According to Mike Nelson, the relevance of the Internet in all facets of modern life is decreasing as cloud computing takes the stage. Nelson, a Georgetown University professor, gave a speech at the World Future Society in Boston on Friday, where he predicted cloud computing would eventually be more important than the Internet as services evolve.

"In the mid-90s there was a clear conscience about what the Internet was going to be," Nelson said. "We don't have as good a conscience as we did in the '90s, so we may not get there...the cloud is more important than the Web."

One of the problems when discussing cloud computing is that there's still no exact definition for what cloud computing actually is. If Amazon's Elastic Compute Cloud is cloud computing, what about online backup programs, Facebook, or Flickr? Are XBox Live and the PSN console versions of cloud computing?
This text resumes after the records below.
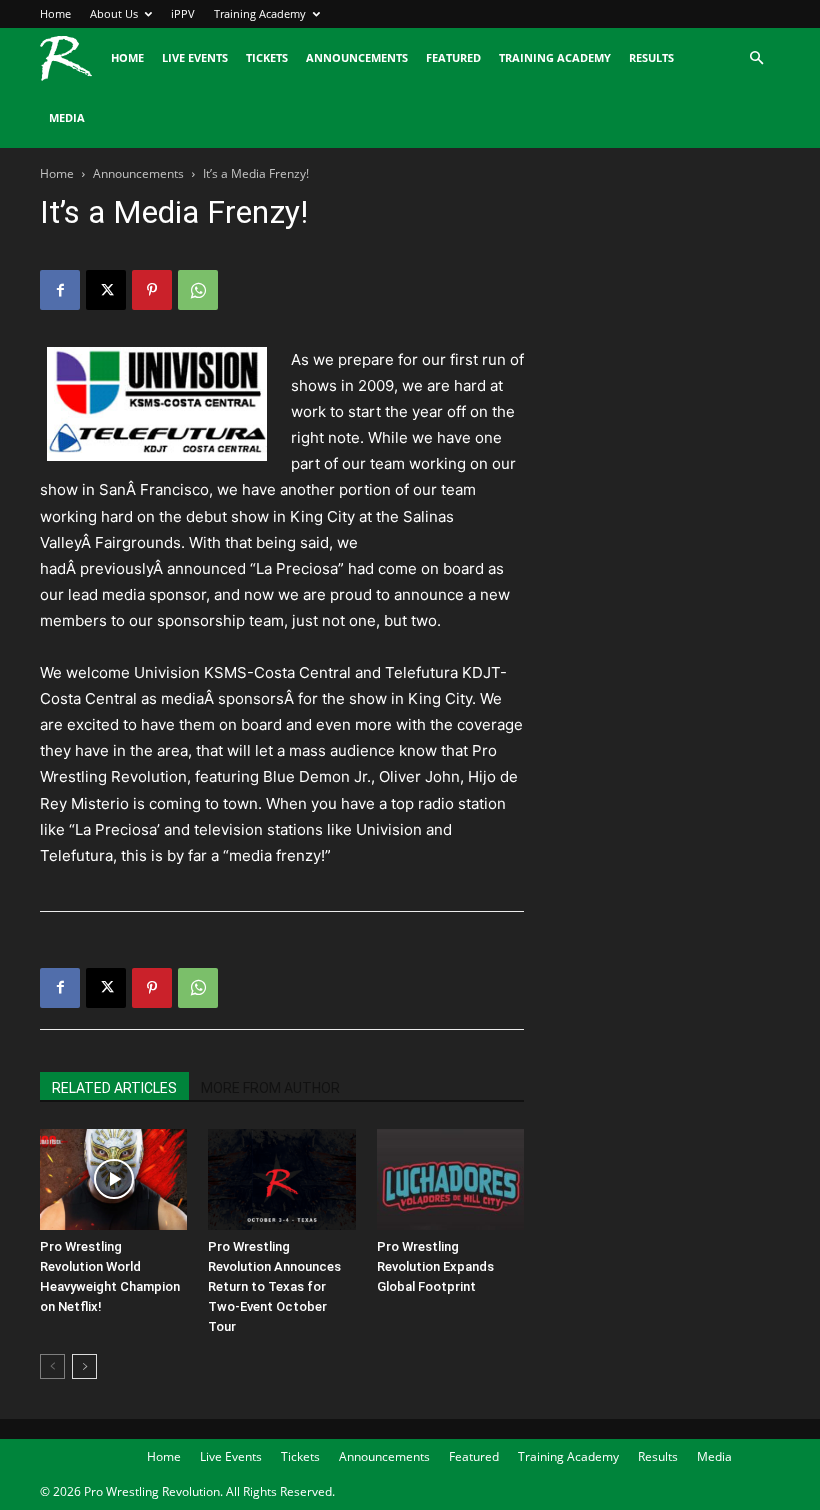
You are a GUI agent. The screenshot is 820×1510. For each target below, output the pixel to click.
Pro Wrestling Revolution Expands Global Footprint (435, 1266)
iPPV (183, 13)
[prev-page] (52, 1366)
How we define the term has an impact on how we perceive the future importance of the cloud.

Professor Nelson is confident of the cloud's long-term importance, but we don't share his vision. One of the goals of cloud computing is to make information device-agnostic; your mobile phone would be capable of displaying a real-time 3D rendering that's actually being computed by a massive rack of servers somewhere else. There are significant technical and financial barriers that would have to be overcome in order for cloud computing to actually push the Internet out of the way.

It's no small irony that while various handset providers and telcos profess full support for a content-rich, media-heavy mobile experience, they're quietly killing unlimited data plans and returning to the days of AOL, when exceeding your hourly plan resulted in the company charging you heavily for each additional hour. Traditional ISPs have experimented with bandwidth limitations, but the ceilings are typically much higher than a wireless plan. This is part of what allows cloud-based services to prosper—confined to a standard 3G contract, users might well avoid a data-heavy cloud compute resource so they don't exceed their monthly data plans.



The other major issue is the high discrepancy between upload and download speeds. In the Louisville, KY area, AT&T's best offer is 6Mb down / 512kb up. Translate this into better terminology and that's 750KB/s download and 64KB/s upload. In practice, 500KB/s is the highest download speed we've seen, with the upload pegged at 50K.

If the cloud is going to grow, both consumers and businesses need access to faster upload links. Even at a steady 50KB/s, it would take a person 231 days to transfer a single terabyte of data, assuming the connection never broke. Businesses have access to faster uploads, but such services are more expensive than standard data plans. Finally, there's some question as to whether or not cloud systems can even provide access to certain fundamental Internet capabilities. Social network clouds are easy. Servers-on-demand compute clouds are easy. Can anyone see a cloud application taking over Google we think not. Information search and retrieval is just one example of a critical Internet function that no social network site can duplicate.

In the end, the debate over cloud computing is the kissing cousin of the fight over thin-client vs fat-client systems. In this case, we definitely expect cloud computing's popularity to grow, but we don't see it becoming more relevant than the Internet anytime soon.